Il faut dire qu'ils m'ont ouverte au milieu du foot féminin, que je connaissais très peu avant. Comme j'ai pu aller à la finale à Londres et j'ai vraiment beaucoup suivi l'Euro 2022, ça m'a quand même un petit peu ouverte à ce milieu. Ce n'est pas pour autant que ça va devenir ma passion numéro une, mais c'est agréable d'en savoir un peu plus. Et c'est très inspirant.
Pourquoi est-ce important pour vous, en tant qu'artiste, de faire cette représentation des femmes, qui plus est dans un sport très masculin?

(Entrées de la collection)
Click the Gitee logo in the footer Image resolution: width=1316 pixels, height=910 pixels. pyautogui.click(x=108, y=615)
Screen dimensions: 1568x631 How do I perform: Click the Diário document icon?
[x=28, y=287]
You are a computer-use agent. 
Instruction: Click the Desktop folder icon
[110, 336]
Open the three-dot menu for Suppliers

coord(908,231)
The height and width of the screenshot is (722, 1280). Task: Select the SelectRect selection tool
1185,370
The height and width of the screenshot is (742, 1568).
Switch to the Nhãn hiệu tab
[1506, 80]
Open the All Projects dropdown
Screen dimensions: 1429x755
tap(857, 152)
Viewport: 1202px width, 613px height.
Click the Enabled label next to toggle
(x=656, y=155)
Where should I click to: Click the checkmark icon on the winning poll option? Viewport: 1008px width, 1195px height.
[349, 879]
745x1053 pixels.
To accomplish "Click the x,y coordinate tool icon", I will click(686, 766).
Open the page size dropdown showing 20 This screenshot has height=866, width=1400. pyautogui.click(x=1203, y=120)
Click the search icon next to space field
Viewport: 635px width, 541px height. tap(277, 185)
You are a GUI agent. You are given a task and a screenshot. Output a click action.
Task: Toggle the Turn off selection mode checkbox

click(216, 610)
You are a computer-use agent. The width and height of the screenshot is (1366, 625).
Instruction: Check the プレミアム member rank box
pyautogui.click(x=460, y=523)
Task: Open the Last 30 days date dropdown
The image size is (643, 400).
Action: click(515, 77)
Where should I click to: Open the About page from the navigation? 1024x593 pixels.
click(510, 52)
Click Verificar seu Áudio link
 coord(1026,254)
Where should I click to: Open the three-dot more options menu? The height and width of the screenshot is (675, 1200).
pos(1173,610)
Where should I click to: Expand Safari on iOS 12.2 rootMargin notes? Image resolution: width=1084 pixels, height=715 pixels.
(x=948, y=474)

Consignes -
1. D'après l'extrait d'entretien sur le football féminin, dans quelle ville la personne interrogée a-t-elle pu assister à la finale ?
2. Prolongez l'extrait d'entretien sur le football féminin en reprenant juste après sa dernière phrase.
Les enregistrements constituent un matériau à part.

Les réponses -
1. À Londres.

2.
Justement pour ouvrir un peu les esprits sur le fait qu'un sport, c'est un sport et qu'il peut être joué par n'importe quelle personne, n'importe quel genre. Ça paraît tellement évident, mais c'est fou que ça ne soit pas encore vraiment le cas. J'espère que cet Euro en Suisse va être vu, diffusé, qu'on va en parler. Les femmes dans le milieu sportif ont encore beaucoup de choses à prouver, elles méritent d'être mieux représentées, d'être mieux payées. Et même au-delà, le jeu en foot féminin est beaucoup plus fair-play, plus axé sur la qualité de jeu et l'investissement, plus que sur des batailles d'égo qu'on trouve souvent dans le foot masculin.
Allez-vous voir des matchs cet été?
J'aimerais beaucoup! Malheureusement, je pars en vacances à peu près toute la période de l'Euro, mais je pourrais peut-être aller voir un match en tout début juillet. J'ai quand même espoir d'aller au moins voir un petit match. Et oui, j'ai droit aux billets, je peux demander les billets que je veux !
Où peut-on voir l'exposition?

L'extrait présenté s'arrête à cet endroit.